Items from a dataset:
>>>
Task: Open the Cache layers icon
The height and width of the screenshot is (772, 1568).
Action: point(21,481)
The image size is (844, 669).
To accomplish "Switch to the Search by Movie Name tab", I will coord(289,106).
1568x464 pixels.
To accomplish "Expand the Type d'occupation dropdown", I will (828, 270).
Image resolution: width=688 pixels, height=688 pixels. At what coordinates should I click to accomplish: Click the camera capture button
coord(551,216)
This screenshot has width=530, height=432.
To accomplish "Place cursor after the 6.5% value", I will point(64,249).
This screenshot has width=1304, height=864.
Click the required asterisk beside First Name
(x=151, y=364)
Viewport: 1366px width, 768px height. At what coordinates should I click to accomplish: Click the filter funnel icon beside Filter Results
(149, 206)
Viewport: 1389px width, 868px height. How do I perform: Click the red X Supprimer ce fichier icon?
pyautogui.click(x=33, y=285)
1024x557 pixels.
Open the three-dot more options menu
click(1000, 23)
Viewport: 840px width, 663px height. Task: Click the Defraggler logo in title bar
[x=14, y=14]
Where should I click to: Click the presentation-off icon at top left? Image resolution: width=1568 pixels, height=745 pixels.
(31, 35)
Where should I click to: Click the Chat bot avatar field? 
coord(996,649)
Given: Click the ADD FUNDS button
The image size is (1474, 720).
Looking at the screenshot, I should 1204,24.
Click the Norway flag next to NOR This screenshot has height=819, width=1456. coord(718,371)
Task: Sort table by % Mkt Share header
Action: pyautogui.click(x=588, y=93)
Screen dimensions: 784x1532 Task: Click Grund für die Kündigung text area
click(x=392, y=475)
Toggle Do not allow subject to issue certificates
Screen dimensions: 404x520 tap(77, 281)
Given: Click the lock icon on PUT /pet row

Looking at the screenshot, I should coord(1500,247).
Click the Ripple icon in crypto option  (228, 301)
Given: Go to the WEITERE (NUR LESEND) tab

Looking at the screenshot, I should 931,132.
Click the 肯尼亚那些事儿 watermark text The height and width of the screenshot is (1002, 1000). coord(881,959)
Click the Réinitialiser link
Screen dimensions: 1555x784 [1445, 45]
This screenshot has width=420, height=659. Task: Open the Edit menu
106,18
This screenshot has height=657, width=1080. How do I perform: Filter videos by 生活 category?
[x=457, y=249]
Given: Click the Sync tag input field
<<<
* [TASK REQUIREMENTS]:
Up to and including the line with "1568x464 pixels.", output each line of the entries above exactly, starting from the first.

* [EXERCISE SOLUTION]:
Task: Open the Cache layers icon
The height and width of the screenshot is (772, 1568).
Action: point(21,481)
The image size is (844, 669).
To accomplish "Switch to the Search by Movie Name tab", I will coord(289,106).
1568x464 pixels.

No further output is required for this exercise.